More detailed version. Working on the Spock adjustment to Groovy 3, I spotted that Groovy 3 started for a property access go.x (go - some GroovyObject instance with a field "x") to call go.getProperty("x") instead of go.getX() directly (as it took place in Groovy 2). This broke tests for mocking with a property call (getX() is stubbed, but go.x is called) and forced me to detect getProperty("x") calls in a mock interceptor - to analyze deeper and check which method (here getter) is being called and if has been stubbed.

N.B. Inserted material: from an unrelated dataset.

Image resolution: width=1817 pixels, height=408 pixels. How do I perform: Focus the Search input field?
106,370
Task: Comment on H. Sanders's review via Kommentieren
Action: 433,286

However, in addition, it should be possible to just stub direct go.getProperty("x") calls [1]. To do that, currently, I have to analyze a stack trace to detect groovy.lang.GroovyObject$getProperty.call() at the position -3 [2] (for direct go.getProperty("x") calls) and deeper process only the other calls (go.x). It seems to work, but it's quite ugly and fragile. I wonder, how to reliably differentiate those two types of calls?

szpak avatar Jan 15 '20 09:01 szpak

Created an issue in Groovy: https://issues.apache.org/jira/browse/GROOVY-9369 . Paul K. declared to take a look at that in the Groovy 4 development.

szpak avatar Jan 17 '20 09:01 szpak

This problem gets worse with Groovy >=4.0.7, because it uses now indy as default, which makes the current used hack in BaseMockInterceptor checking the caller stack useless due to MethodHandle/Indy frames. #1752 adds a test case for the behavior of >=4.0.7.